→ **Apply what you read**
a) In the arsenic article, how do chelation agents remove arsenic from the body?
b) Please retype the arsenic article from "Asked if strangers" to "not hindering investigators.".

[Excerpt to read]

She said the changes have happened since late 2002 and January. Chelation agents and support for the local hospitals and clinicians were not available before January.

Chelation agents allow the arsenic to bond to it, and the material is removed from the body through urination.

Asked if strangers were present in the church congregation last Sunday, Appleton checked with Sgt. John Cote of the CID, standing behind him at the noon press conference, and said, “There is nothing to indicate that they were not all longtime residents of the community.”

Appleton said the person who made the coffee last Sunday, whom he did not name, is one of the 15 people hospitalized.

“It’s dangerous to close our minds to any possibilities,” Appleton said. “The denial we see in the community, that it could be someone from the community, is understandable, and it is not hindering investigators.

“People are being truthful, answering our questions as truthfully as they can,” he said. “It’s a homicide investigation, it is being treated as such because we don’t believe it to be an accident.”

Asked if investigators could be wrong, Appleton said, “In the end, if we are wrong, we will step up to the plate and say so.”

The high concentration of arsenic found through tests of specimens was a major factor leading investigators to believe that the mass poisoning was a homicide and not an accidental incident. Appleton did not say what amount was found.

“One of the contributing things in our decision that this is a homicide was the concentration of the arsenic,” the investigator told reporters Friday. “It would not take a large amount of arsenic in a concentrated state to do what has been done. Pure arsenic is extremely deadly.

“We’ve done a lot of work at the church, and we can’t see evidence that it was an accident,” Appleton said. “There were no old pesticide containers there, unless someone removed them before we arrived.”

Police don’t how the arsenic got to the church or what container it was in. They also did not know where people who wanted arsenic could obtain it.

Appleton said his people were waiting for laboratory results on the arsenic, its strength and other characteristics, and for results of tests from the state crime lab.

He said the 30-cup percolator used to make coffee for the church social had been used about two weeks before for another gathering. While there were several coffee pots at the church, only one was used, along with one urn.

Police have interviewed all but two of the people who have been hospitalized. They have made initial contact with even those two, who are in critical condition at EMMC.

Appleton characterized the case as “intriguing,” but not “surprising.” In the first couple of days, he said, “it was similar to other murder cases.”

He didn’t remember any other murder cases in his career involving poison. He investigated one poisoning, he said, “but no one died.”

In 1984, a West Enfield woman was sentenced to six years in prison for manslaughter after she pleaded guilty to a charge of poisoning her husband with medicinal-like capsules filled with strychnine. Cheryl Murchison, then 21, was sentenced for killing her husband, Joseph Murchison, 28, in September 1983 at their West Enfield home.

[/Excerpt to read]
[Listed records]

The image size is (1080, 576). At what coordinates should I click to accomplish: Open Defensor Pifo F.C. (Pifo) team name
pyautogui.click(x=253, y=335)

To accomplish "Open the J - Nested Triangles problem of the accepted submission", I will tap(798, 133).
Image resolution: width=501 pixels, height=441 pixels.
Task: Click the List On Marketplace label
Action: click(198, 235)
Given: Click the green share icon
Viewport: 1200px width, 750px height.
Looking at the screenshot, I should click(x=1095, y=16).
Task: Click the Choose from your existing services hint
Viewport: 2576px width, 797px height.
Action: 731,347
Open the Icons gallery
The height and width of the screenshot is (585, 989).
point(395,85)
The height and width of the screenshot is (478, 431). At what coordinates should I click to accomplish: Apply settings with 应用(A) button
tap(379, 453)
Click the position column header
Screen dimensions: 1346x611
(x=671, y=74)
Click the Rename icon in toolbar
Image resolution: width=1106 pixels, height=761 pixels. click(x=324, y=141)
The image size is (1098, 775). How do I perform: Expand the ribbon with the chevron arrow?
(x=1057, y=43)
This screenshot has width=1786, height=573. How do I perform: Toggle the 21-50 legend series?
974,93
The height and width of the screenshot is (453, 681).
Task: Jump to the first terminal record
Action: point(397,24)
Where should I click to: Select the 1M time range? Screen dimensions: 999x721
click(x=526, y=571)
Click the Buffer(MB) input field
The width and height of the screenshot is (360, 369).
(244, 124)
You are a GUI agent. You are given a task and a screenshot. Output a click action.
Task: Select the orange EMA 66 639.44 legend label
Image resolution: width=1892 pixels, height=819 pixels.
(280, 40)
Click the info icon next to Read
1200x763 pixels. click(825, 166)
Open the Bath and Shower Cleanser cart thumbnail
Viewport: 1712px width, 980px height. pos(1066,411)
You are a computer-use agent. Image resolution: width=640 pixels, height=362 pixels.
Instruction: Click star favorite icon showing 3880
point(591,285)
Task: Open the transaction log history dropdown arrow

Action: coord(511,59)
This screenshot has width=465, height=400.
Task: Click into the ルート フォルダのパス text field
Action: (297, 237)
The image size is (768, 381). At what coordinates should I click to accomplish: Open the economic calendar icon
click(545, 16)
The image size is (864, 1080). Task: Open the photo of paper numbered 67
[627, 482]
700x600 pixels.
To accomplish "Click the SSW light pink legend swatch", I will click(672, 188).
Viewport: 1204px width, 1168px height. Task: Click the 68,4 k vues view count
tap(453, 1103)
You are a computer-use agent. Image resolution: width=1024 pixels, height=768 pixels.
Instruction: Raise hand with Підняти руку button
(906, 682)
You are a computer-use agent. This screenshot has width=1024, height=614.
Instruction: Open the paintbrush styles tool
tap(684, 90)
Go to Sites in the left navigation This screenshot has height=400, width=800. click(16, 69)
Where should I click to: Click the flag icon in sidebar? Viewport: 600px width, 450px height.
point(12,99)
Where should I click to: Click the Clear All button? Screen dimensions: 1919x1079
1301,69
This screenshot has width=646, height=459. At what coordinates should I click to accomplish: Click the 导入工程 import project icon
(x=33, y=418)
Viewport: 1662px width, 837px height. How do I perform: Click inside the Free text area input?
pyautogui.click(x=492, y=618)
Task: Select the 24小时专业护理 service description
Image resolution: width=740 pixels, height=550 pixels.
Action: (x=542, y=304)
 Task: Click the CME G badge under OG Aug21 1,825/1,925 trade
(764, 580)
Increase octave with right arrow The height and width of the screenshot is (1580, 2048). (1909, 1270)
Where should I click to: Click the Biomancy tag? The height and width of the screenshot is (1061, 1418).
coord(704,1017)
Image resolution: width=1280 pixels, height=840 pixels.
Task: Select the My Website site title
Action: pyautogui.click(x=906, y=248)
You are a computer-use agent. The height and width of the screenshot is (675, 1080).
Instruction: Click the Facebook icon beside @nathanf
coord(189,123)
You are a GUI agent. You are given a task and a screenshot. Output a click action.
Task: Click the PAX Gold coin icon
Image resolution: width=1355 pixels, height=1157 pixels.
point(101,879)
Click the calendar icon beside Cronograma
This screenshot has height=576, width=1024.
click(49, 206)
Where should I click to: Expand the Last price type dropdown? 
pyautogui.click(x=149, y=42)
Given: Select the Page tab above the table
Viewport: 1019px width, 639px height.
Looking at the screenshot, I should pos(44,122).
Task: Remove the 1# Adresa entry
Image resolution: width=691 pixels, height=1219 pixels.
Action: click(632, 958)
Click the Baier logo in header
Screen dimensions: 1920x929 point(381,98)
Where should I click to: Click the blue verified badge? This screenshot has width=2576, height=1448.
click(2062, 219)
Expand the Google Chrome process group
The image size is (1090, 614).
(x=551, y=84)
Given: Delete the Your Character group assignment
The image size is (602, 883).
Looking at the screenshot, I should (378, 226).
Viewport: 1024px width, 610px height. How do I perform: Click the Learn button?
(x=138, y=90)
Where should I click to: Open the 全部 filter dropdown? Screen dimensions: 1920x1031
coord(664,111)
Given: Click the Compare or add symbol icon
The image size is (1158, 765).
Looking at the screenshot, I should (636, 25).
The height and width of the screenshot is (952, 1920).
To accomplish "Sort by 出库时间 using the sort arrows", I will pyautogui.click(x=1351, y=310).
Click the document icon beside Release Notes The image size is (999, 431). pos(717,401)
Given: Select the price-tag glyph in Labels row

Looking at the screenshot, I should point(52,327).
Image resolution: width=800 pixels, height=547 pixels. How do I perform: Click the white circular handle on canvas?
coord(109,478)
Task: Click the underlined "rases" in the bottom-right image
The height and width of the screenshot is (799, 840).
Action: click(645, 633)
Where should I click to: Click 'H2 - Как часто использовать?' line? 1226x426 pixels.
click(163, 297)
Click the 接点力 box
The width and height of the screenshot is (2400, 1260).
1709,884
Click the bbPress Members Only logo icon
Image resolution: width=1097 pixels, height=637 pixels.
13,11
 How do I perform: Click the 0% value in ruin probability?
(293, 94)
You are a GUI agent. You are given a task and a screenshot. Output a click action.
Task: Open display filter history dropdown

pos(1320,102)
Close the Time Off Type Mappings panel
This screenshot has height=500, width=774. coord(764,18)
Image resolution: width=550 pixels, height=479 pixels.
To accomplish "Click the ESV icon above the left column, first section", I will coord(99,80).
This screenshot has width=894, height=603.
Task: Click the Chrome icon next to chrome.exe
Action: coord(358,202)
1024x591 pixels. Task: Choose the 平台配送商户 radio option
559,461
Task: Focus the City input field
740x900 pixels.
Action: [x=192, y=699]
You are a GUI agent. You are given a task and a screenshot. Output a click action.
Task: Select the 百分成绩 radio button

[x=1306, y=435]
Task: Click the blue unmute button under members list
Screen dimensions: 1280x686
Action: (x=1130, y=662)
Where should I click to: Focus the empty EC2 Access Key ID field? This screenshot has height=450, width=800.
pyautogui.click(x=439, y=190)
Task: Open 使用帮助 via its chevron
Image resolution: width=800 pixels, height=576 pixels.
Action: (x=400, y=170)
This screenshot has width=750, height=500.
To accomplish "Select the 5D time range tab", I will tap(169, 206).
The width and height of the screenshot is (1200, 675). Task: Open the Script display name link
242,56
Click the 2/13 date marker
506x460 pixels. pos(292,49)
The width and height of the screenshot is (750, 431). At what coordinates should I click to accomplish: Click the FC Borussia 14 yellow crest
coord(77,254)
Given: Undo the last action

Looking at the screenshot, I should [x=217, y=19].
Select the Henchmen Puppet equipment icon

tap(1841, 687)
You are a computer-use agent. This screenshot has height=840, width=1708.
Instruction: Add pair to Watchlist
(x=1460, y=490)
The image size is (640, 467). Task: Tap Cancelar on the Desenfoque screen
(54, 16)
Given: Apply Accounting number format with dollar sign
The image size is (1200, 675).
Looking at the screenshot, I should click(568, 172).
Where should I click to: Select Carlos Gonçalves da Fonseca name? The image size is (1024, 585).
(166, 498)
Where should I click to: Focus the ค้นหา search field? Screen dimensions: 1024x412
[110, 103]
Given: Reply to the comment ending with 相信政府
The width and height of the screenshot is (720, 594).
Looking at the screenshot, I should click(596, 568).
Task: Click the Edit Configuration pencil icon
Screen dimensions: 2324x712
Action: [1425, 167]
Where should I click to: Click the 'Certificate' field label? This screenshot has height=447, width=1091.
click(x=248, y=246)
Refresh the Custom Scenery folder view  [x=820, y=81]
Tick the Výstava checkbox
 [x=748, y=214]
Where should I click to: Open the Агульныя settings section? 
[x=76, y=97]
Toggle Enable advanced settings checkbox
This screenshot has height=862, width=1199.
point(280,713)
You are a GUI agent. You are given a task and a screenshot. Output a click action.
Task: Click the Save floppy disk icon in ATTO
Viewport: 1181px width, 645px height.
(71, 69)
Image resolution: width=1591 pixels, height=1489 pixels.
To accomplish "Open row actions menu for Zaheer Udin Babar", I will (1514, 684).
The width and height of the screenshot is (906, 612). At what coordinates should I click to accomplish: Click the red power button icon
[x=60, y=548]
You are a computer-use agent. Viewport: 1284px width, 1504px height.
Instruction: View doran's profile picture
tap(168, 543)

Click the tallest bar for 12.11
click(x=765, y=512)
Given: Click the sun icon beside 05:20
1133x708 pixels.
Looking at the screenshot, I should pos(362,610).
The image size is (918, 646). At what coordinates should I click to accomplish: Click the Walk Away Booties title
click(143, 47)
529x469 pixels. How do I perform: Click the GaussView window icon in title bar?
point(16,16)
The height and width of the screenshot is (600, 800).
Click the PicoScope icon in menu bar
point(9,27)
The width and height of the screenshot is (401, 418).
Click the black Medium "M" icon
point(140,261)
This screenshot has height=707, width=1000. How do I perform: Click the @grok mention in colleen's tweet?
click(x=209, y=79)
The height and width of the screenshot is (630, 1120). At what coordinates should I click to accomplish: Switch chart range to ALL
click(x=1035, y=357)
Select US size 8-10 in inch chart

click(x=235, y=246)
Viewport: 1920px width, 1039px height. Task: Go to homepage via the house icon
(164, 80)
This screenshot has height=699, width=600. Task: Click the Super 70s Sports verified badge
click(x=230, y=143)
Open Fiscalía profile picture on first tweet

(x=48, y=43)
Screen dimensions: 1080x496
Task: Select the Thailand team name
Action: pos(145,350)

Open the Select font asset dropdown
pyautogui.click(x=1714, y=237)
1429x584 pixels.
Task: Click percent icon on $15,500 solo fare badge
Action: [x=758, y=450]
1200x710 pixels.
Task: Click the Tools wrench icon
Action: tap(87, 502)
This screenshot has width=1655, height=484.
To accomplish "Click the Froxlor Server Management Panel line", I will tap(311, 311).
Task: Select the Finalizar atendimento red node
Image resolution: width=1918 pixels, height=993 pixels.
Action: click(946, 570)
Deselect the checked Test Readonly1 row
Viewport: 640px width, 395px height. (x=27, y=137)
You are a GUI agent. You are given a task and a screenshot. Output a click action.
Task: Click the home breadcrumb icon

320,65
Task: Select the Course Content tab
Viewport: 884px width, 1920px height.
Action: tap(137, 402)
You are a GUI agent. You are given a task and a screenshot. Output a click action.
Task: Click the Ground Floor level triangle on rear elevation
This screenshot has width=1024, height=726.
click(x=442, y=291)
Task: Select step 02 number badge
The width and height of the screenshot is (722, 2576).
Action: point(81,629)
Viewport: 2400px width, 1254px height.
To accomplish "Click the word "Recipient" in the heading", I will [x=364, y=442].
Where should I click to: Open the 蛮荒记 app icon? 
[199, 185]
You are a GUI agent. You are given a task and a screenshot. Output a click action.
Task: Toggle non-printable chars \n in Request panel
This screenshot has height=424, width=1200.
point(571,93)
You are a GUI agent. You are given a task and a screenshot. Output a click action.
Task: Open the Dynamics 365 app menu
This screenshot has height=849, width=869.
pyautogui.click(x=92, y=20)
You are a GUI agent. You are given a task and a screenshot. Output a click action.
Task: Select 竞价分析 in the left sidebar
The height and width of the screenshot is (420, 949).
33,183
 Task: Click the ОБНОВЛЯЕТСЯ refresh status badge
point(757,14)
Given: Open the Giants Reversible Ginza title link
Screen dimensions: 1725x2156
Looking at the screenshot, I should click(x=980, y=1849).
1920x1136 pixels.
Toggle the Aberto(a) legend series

[/Listed records]

→ **Solutions**
a) The arsenic bonds to the chelation agent, and the material is removed from the body through urination.

b)
Asked if strangers were present in the church congregation last Sunday, Appleton checked with Sgt. John Cote of the CID, standing behind him at the noon press conference, and said, “There is nothing to indicate that they were not all longtime residents of the community.”

Appleton said the person who made the coffee last Sunday, whom he did not name, is one of the 15 people hospitalized.

“It’s dangerous to close our minds to any possibilities,” Appleton said. “The denial we see in the community, that it could be someone from the community, is understandable, and it is not hindering investigators.